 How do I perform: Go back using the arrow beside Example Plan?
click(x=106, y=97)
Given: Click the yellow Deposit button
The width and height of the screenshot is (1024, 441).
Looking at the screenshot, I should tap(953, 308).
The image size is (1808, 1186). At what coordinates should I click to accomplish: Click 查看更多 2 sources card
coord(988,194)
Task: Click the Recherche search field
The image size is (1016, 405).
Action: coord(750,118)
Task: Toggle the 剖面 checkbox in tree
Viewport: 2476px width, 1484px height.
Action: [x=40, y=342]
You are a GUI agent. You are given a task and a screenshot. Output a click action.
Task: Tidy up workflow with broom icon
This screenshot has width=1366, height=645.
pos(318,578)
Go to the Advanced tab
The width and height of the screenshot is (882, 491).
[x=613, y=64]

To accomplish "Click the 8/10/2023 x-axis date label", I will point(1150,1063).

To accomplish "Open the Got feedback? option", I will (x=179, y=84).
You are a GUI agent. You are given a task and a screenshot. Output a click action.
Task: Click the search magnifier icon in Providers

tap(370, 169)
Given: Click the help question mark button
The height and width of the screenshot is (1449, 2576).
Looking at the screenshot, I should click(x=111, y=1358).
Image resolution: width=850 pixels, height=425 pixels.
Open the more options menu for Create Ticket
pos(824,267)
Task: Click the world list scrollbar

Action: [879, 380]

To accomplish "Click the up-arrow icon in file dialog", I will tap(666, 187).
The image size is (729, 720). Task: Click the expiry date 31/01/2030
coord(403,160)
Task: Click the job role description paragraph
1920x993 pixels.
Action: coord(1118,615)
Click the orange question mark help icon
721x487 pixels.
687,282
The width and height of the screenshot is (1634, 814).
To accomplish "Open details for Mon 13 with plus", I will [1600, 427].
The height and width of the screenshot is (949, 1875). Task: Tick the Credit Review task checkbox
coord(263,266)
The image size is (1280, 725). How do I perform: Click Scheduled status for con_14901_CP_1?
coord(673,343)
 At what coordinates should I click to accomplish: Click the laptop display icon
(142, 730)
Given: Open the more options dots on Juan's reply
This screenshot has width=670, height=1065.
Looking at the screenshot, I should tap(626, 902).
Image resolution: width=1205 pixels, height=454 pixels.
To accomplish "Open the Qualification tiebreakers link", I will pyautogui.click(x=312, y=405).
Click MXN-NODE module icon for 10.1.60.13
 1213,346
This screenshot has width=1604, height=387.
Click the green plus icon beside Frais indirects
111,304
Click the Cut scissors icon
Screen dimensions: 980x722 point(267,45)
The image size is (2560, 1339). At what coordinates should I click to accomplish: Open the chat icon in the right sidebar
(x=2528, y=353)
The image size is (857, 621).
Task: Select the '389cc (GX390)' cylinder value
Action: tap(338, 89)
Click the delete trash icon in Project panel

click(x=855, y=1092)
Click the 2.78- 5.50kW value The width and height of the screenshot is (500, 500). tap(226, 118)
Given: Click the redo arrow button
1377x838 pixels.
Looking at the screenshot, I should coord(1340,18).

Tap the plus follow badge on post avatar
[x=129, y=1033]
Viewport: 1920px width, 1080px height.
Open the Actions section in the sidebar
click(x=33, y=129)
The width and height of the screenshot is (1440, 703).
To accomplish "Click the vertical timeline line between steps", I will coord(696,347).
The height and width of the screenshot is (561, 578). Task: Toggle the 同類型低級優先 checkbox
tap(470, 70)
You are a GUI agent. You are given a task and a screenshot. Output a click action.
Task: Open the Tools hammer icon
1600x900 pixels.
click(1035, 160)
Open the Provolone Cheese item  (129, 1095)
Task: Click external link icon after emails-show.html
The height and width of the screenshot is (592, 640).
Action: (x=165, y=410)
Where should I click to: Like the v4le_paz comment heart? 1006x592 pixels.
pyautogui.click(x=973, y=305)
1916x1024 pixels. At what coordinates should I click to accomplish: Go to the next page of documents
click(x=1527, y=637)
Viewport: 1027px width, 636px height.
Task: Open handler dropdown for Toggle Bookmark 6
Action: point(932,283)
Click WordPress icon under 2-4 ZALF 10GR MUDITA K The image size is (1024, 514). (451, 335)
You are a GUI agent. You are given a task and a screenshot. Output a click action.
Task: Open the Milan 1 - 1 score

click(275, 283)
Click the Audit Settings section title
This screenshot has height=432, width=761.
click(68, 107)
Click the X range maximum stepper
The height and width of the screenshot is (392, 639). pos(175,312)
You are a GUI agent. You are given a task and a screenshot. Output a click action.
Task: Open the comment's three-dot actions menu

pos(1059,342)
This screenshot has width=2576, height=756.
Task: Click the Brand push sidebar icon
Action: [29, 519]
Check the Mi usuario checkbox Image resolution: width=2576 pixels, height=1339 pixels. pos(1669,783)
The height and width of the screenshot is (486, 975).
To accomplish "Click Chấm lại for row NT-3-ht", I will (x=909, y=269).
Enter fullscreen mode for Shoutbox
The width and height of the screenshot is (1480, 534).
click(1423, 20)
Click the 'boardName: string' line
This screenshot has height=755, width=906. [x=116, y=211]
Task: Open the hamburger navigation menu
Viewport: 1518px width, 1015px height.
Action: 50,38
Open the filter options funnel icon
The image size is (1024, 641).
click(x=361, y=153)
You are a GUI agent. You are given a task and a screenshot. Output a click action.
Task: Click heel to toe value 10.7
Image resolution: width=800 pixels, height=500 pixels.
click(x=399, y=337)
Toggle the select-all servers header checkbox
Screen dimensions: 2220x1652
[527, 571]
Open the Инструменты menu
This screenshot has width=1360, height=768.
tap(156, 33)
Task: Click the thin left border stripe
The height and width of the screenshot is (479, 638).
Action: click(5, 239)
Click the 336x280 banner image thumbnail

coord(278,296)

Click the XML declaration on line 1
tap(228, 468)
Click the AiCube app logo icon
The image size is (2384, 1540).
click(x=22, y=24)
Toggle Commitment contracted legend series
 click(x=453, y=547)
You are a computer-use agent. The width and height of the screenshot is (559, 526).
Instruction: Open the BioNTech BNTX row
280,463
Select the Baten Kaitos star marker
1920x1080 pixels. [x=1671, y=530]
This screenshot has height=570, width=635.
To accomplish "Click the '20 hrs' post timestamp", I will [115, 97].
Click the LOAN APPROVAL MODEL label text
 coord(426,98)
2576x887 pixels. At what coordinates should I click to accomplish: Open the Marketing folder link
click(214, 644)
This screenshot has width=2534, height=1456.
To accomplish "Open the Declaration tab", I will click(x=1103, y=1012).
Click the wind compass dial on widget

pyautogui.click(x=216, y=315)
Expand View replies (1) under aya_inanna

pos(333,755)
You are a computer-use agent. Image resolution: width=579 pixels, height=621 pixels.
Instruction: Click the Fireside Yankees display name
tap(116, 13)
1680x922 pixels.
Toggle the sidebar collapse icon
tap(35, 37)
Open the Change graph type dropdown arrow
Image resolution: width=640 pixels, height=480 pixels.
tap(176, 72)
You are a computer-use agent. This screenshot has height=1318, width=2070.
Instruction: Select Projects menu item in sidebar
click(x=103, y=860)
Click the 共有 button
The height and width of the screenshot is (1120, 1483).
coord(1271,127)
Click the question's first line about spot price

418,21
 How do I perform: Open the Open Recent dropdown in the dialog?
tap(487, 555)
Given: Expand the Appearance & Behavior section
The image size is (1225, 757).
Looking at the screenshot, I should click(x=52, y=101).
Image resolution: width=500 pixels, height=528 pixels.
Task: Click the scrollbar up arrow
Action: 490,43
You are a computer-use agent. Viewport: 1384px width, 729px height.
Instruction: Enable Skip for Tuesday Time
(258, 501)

===

List every line of the records above that contains the word "search", matching case exactly.

Task: Click the Recherche search field
Task: Click the search magnifier icon in Providers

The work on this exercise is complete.